What Happened:
On a recent episode of The 360° Marketing Show hosted by Anusha Kannan, Kayla Drake, a 10+ year field marketing veteran with experience at Apollo, Udemy, and Autodesk, broke down the post-event measurement discipline she's used to keep field marketing accountable to closed revenue rather than attendance.
Drake's rule: every event should return 3x in closed-won revenue at the 90-day mark. A $10K happy hour should produce $30K in closed deals before it earns another budget cycle. Every event lives in Salesforce as its own campaign, and Drake checks the report at the 2-week, 1-month, 3-month, and 6-month marks to track both sourced and influenced pipeline.
The follow-up cadence is the other half. A Thursday-morning marketing email goes out after a Wednesday event, including a photo collage, a survey, and a CTA. No-shows get their own touch.
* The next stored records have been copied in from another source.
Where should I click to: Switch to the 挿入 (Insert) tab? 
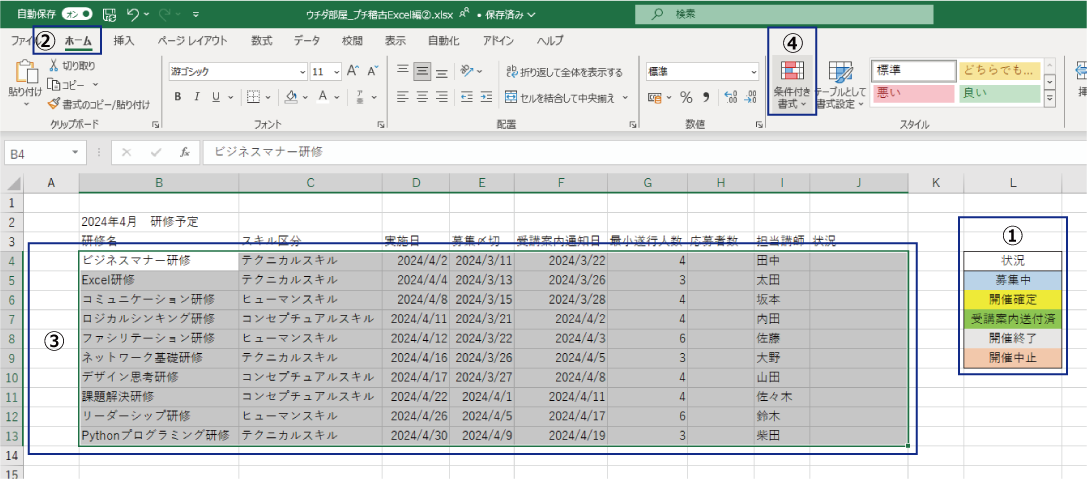(124, 41)
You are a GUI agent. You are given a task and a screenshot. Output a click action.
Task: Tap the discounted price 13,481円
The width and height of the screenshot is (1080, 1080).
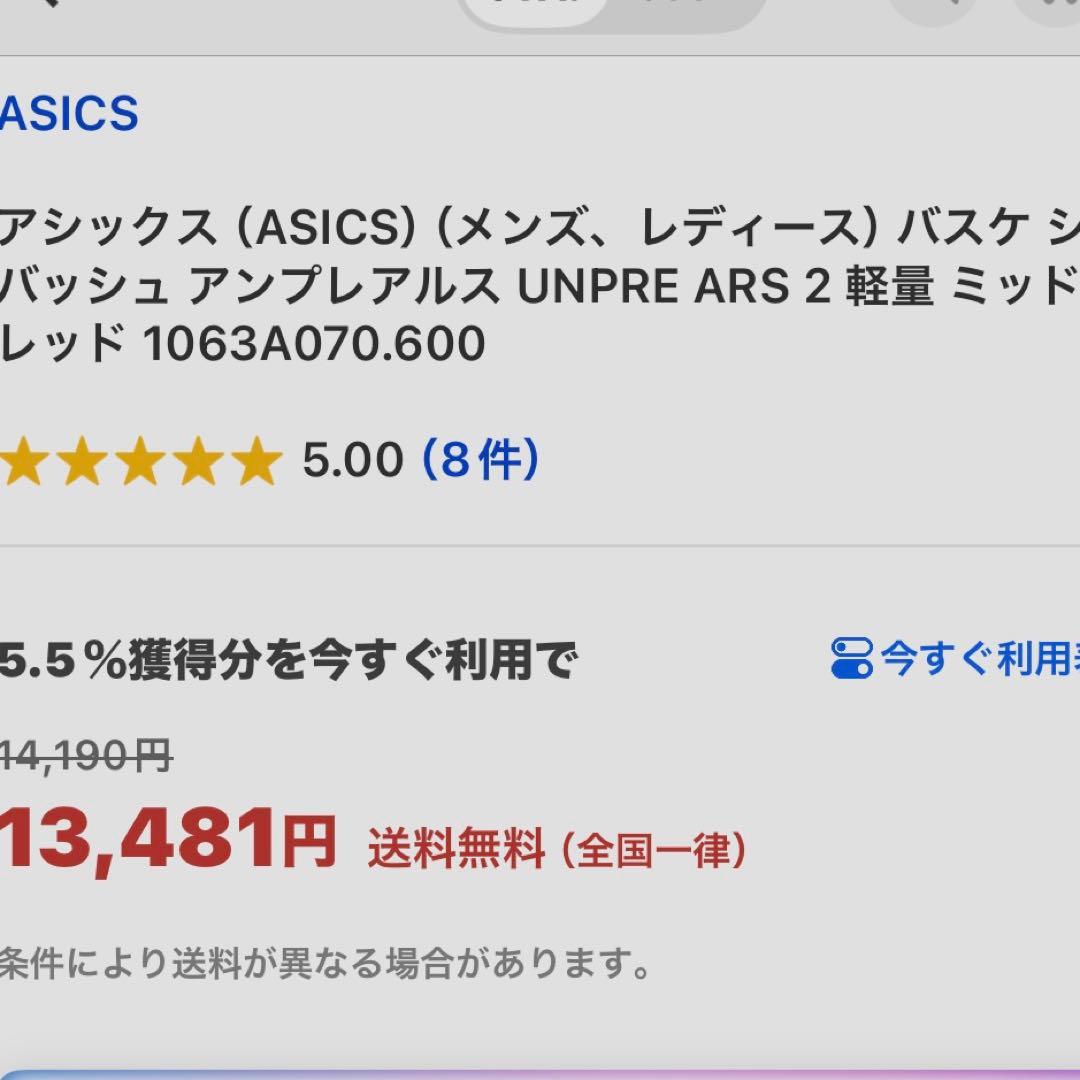(x=165, y=840)
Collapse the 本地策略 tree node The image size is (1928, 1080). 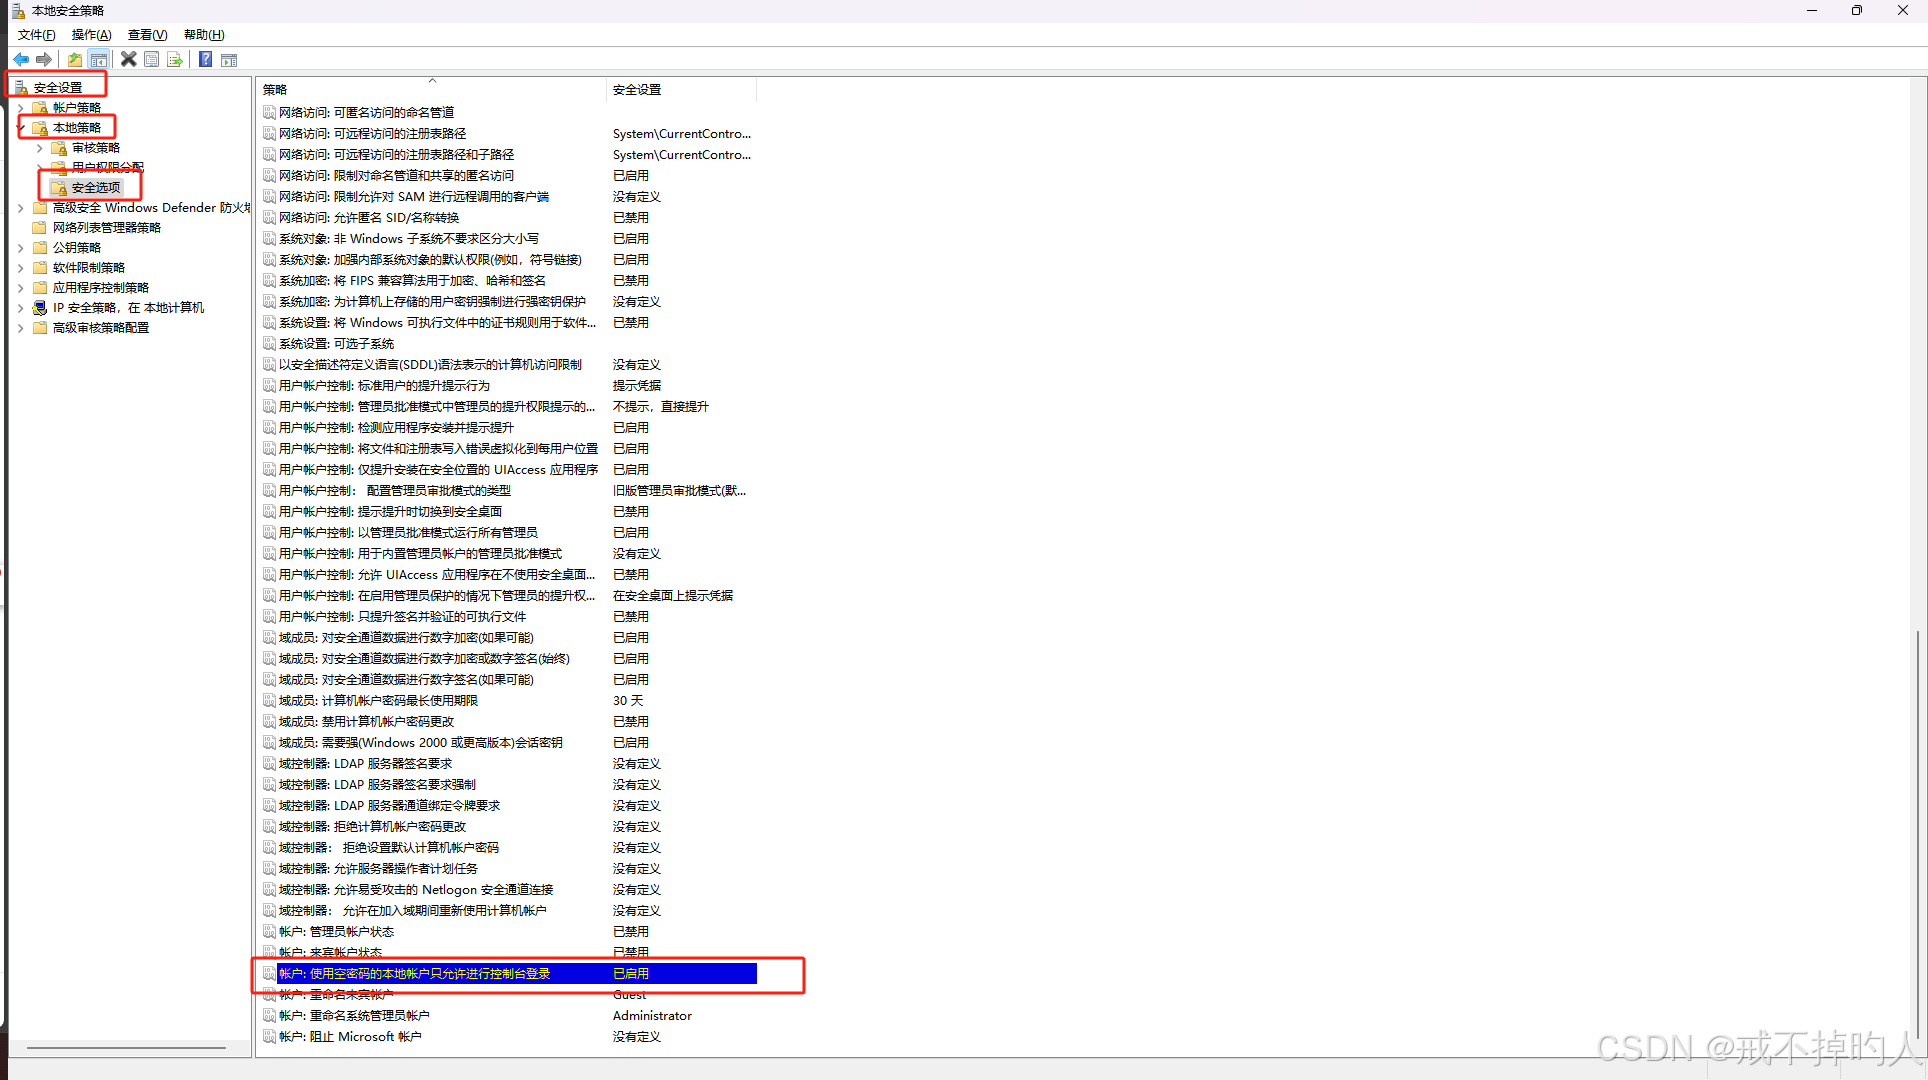pyautogui.click(x=21, y=128)
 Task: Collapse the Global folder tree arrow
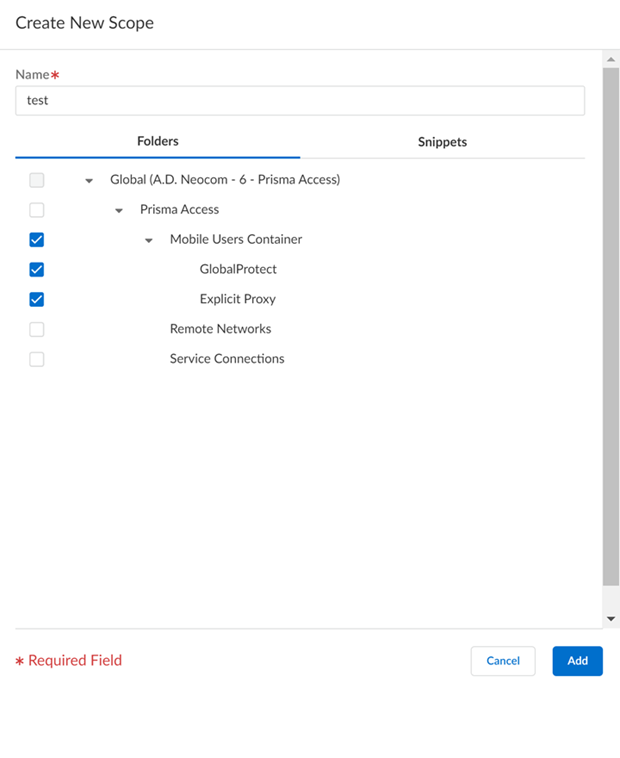point(89,181)
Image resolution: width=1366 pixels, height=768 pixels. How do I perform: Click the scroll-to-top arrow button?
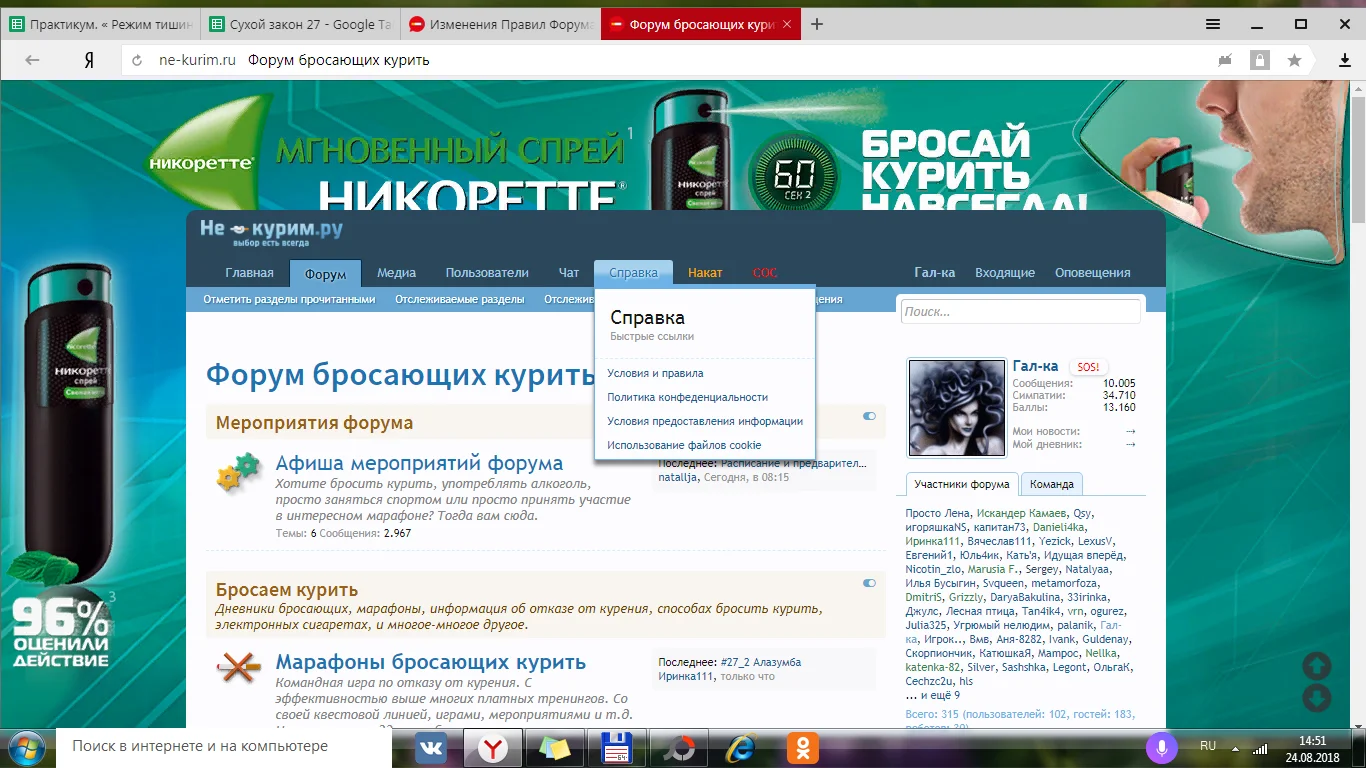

Sales follows up with each attended lead within the week, prioritized off badge-scan scoring (hot, warm, or cold) done at the booth rather than after the fact.
More Insight:
"For every event I want to see three times a return on investment and closed-won," Drake said. Source pipeline (leads brand-new to the event) and influence pipeline (deals that were already open and pushed over the line by the activation) both count, tracked separately. The 90-day window matches typical B2B sales cycles, which is why Drake says the campaign report has to be reread on a schedule. The 3-month number is what decides whether the event earns another budget cycle.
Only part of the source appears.